▸ WHAT TO PRODUCE:
Gather every line of the records below that contains the word "screenshot", and copy each one in full.

▸ SUPPLIED DATA:
* * *
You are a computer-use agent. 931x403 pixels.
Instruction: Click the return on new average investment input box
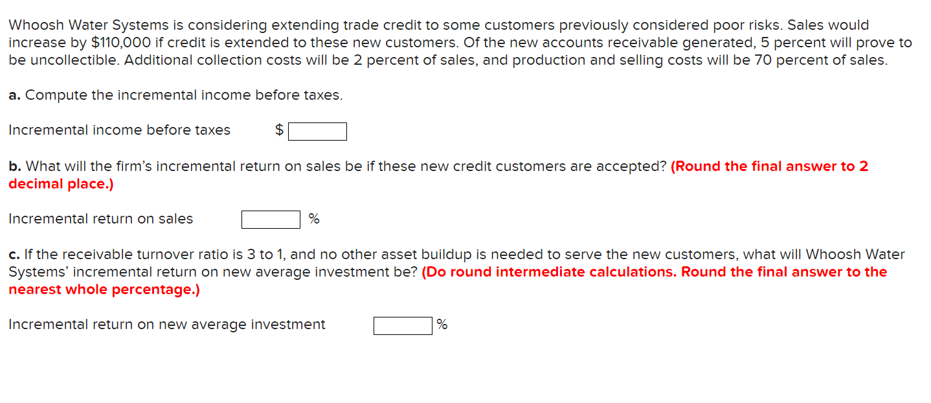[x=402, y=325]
* * *
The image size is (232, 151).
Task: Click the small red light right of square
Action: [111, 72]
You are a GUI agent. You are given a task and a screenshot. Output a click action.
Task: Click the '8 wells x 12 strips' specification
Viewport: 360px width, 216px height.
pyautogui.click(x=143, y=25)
* * *
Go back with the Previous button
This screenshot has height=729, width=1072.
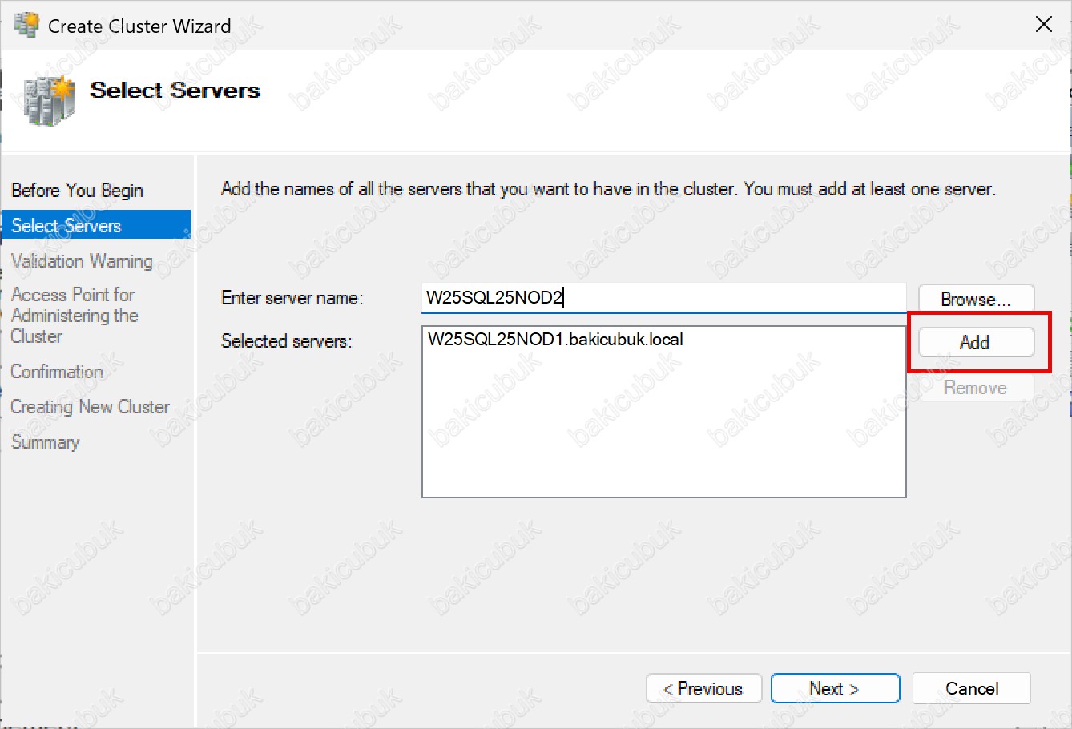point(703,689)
* * *
▸ ANSWER IN FULL:
You are a GUI agent. You are given a task and a screenshot. Output a click action.
This screenshot has height=729, width=1072.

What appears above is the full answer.